On 12/14/15 2:04 PM, bachmeier wrote:
It's unanimous, at least among the three of us posting in this Reddit
thread:

https://www.reddit.com/r/programming/comments/3wqt3p/programming_in_d_ebook_is_at_major_retailers_and/cxyqxuz


Something has to be done with the documentation for Phobos functions
that involve ranges and templates. The example I gave there is

bool isSameLength(Range1, Range2)(Range1 r1, Range2 r2) if
(isInputRange!Range1 && isInputRange!Range2 && !isInfinite!Range1 &&
!isInfinite!Range2);

This is by far, one of the least problematic examples.

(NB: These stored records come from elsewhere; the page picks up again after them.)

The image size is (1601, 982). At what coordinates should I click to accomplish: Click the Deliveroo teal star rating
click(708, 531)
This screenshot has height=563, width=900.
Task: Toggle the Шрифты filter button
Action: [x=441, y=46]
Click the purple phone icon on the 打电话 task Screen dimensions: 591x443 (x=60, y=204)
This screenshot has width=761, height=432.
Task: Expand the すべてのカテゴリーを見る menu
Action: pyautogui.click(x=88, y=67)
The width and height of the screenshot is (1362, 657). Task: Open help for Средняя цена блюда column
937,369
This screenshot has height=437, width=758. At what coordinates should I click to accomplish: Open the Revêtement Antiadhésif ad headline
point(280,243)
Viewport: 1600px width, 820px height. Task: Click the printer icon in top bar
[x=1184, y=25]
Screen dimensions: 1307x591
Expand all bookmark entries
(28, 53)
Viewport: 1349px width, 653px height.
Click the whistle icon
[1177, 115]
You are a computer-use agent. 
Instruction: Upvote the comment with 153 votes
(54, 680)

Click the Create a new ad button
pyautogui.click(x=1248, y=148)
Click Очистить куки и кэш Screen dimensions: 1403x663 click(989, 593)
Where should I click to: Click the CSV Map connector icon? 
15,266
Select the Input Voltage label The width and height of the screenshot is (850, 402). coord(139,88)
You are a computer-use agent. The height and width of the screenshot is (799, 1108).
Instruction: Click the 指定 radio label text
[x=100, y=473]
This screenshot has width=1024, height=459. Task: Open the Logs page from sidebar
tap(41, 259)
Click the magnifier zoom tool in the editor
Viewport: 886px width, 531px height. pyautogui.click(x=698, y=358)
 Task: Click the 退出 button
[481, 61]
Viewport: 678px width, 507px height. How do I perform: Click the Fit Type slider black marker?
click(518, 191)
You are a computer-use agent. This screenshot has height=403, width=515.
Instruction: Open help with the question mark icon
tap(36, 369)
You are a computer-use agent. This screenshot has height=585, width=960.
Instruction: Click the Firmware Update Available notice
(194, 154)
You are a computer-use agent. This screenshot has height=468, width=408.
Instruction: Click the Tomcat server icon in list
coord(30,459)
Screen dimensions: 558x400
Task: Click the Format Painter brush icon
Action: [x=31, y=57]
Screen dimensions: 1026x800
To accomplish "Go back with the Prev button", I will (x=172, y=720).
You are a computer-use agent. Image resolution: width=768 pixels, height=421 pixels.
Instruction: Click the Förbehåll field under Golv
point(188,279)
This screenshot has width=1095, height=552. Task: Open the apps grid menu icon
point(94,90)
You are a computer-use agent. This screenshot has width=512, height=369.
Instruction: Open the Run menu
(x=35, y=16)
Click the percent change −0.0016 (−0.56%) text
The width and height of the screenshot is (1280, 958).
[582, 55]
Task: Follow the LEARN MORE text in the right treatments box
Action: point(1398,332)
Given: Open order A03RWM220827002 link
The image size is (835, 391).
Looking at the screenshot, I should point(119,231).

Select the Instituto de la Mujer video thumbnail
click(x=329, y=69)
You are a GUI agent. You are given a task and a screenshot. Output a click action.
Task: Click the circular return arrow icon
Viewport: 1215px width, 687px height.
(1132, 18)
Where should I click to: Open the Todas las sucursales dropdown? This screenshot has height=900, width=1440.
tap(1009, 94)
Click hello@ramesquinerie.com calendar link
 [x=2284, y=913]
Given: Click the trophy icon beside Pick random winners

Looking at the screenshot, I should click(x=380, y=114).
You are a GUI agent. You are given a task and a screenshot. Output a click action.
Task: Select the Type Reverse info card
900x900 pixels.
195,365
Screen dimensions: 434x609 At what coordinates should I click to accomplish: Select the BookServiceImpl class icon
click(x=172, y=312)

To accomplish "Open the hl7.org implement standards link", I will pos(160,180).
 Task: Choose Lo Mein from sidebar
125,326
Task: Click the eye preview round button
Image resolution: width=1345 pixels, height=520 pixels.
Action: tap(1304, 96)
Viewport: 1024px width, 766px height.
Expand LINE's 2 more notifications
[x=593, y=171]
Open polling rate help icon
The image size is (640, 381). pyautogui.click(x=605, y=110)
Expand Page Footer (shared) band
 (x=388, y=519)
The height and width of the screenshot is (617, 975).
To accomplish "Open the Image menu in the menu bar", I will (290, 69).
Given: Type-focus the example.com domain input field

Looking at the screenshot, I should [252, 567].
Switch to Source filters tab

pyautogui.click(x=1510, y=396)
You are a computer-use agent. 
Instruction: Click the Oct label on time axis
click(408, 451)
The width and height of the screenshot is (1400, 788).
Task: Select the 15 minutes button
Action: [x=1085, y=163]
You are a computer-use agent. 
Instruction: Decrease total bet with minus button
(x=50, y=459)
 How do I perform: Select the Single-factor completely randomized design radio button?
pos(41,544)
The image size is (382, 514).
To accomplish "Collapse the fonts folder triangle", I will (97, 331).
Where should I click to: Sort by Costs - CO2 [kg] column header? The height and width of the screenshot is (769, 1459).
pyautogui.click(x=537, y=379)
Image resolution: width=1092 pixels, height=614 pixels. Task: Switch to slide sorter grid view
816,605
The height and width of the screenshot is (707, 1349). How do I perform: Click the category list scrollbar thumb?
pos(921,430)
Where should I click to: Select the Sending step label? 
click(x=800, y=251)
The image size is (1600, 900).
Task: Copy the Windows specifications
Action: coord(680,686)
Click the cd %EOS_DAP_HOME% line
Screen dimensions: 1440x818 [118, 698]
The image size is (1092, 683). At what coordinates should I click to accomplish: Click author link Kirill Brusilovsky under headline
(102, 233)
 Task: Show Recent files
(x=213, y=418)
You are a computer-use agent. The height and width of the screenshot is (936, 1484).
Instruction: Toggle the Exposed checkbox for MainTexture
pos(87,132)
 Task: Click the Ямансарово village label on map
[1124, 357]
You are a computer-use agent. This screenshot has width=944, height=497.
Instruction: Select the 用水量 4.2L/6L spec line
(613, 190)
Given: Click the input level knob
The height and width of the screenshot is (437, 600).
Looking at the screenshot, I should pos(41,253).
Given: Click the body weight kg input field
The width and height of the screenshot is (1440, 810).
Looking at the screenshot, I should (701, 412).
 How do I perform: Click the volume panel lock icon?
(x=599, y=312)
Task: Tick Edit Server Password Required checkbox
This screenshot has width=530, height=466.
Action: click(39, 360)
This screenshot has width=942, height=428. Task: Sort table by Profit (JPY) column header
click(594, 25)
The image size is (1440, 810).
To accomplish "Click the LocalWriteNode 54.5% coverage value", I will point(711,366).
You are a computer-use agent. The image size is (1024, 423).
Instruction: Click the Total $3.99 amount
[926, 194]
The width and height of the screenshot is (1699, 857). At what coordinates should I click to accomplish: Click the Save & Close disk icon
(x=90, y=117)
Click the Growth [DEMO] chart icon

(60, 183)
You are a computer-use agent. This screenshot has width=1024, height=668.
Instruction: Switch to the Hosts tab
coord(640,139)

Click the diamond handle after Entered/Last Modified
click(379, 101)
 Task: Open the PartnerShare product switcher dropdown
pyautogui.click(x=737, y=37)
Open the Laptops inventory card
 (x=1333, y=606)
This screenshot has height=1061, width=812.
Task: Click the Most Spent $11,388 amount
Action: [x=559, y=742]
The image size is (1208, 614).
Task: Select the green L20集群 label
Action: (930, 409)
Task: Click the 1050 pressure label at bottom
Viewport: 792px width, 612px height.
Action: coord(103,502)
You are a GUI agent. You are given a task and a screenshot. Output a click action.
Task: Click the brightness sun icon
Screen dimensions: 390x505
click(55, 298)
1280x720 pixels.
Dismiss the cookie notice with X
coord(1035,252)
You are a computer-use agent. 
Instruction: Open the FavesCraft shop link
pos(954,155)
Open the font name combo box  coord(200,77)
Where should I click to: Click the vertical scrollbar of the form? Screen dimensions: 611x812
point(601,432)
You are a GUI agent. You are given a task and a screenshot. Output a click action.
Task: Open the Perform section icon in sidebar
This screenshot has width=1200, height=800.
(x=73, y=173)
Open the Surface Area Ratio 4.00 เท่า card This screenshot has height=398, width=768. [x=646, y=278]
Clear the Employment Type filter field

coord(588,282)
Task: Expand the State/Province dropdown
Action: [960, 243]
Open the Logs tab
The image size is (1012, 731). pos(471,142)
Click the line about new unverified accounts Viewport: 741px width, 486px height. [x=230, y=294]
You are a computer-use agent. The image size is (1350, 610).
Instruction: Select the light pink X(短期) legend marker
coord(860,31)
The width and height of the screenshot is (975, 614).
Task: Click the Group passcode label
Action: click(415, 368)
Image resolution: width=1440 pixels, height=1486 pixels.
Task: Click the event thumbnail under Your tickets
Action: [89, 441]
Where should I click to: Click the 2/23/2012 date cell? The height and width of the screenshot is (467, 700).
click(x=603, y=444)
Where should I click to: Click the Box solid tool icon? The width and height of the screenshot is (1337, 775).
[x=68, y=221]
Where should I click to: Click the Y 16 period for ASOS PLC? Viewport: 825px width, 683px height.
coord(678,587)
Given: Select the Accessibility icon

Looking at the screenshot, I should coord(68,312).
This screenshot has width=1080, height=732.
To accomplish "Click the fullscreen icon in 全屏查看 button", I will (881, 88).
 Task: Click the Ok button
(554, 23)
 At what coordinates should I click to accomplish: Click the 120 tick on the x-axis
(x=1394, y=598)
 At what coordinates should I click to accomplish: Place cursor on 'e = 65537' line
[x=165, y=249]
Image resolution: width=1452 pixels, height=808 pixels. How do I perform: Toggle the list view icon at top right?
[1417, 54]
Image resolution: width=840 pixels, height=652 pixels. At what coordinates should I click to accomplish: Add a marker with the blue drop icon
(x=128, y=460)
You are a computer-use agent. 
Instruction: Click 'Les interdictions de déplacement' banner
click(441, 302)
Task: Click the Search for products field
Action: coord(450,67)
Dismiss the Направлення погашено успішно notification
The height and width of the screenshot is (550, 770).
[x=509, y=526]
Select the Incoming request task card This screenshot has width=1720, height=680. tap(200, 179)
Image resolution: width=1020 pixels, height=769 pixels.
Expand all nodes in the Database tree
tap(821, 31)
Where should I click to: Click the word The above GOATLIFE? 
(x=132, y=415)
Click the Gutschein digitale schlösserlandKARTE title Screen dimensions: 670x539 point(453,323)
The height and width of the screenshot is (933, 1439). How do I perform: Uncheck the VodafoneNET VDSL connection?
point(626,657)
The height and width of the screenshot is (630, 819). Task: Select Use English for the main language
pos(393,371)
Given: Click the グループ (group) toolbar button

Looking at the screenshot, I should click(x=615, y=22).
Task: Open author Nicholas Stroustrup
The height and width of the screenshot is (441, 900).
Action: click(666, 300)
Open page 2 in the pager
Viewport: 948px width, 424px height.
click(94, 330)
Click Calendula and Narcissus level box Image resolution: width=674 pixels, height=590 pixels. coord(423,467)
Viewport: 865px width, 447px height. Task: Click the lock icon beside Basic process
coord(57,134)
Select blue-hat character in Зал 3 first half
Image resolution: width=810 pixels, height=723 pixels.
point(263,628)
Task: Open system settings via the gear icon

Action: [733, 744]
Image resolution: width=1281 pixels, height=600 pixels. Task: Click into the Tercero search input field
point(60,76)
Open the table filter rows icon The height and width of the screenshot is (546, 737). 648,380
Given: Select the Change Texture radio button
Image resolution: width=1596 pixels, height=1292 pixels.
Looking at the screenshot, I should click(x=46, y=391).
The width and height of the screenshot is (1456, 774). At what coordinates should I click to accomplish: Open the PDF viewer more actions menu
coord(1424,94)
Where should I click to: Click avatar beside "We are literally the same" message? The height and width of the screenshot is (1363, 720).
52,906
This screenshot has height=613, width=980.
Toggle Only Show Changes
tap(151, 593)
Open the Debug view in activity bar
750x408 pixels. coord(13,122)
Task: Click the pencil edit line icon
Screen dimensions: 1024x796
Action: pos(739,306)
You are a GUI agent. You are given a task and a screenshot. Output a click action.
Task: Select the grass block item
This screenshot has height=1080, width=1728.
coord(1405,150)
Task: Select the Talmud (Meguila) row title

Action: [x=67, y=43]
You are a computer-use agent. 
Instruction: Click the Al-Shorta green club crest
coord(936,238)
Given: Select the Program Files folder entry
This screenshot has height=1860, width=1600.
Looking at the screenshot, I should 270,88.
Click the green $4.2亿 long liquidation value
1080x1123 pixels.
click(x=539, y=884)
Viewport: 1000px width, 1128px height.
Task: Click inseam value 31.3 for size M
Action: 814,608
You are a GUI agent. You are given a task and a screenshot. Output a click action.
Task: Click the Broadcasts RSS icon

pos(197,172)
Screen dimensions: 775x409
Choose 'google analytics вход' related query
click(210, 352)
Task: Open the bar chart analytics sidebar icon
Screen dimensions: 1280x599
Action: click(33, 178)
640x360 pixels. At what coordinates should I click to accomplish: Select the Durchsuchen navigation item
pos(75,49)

A while back, I wanted to use std.algorithm.find to search for something. I wasn't sure what order to call the parameters with, so I looked at the documentation. After about 10-15 minutes of trying to deduce whatever template overload was going to match, if any at all, I just decided to write the call and see if it worked (it did).

The documentation for IFTI functions like this needs to be simplified greatly. Essentially, I need to know what types of things I can use, and what order I need to pass them. But I don't need all the details of which overload will be called depending on some obscure template constraint.

I don't know if there's an automated way to do this. IFTI functions are so powerfully useful, that it's almost impossible to have this done automatically.

In the example of find, a possible way to do this is to wrap the whole set of overloads into one simplified call:

Range1 find(Range1 haystack, N needle)

And then explain what Range1 and N can be. Then allow one to expand the docs to see all the true signatures if I want to.

In std.conv, there is a global template to that forwards to all the different toImpl, with the majority of docs on the to template. That is kind of the model I was thinking of, but allow ddoc to hide all the implementation details and show on demand.